- _Task brief_: Select each line of the records that contains the string "resolution", and copy those lines.

== Working data

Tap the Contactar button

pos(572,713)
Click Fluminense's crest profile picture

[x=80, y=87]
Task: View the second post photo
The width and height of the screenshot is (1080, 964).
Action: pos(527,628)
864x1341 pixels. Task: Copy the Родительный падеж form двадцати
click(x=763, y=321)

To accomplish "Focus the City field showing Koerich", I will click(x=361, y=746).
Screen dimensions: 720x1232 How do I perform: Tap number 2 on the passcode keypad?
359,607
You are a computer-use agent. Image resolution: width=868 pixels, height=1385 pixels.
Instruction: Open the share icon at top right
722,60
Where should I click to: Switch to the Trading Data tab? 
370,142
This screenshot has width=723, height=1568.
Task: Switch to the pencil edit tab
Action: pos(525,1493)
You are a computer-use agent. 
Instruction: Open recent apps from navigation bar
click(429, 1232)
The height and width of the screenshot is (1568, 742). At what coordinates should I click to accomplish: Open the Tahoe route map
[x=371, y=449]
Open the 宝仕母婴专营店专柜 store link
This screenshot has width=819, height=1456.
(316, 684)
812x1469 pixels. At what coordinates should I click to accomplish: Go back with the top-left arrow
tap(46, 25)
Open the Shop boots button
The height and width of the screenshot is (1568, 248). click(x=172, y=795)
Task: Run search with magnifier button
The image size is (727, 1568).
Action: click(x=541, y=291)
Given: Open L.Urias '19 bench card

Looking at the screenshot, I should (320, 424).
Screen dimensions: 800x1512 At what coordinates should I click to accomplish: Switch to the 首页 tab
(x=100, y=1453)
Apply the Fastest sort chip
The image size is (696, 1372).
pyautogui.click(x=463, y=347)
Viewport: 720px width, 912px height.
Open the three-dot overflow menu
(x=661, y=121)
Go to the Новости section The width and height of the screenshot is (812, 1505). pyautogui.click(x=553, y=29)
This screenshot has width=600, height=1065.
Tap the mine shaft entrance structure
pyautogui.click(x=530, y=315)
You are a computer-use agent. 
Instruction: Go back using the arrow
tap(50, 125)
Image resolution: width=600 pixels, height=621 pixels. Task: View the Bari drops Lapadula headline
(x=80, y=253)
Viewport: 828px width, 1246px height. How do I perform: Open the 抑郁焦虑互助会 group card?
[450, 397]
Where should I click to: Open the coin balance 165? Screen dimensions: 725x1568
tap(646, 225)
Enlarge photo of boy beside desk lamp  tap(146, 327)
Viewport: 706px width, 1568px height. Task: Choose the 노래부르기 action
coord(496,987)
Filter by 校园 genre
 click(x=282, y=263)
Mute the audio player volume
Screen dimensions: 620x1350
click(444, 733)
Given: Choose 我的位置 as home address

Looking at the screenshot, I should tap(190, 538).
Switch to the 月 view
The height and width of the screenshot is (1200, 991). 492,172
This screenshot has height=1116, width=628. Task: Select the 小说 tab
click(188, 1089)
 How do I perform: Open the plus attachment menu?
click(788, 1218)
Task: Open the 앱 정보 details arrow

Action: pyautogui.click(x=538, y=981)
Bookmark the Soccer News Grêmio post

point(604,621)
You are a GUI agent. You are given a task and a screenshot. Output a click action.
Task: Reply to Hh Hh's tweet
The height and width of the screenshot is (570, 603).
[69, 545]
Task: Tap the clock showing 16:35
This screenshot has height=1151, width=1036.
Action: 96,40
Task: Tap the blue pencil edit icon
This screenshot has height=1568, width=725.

====

- _Task solution_:
You are a computer-use agent. Image resolution: width=868 pixels, height=1385 pixels.
Image resolution: width=600 pixels, height=621 pixels. Task: View the Bari drops Lapadula headline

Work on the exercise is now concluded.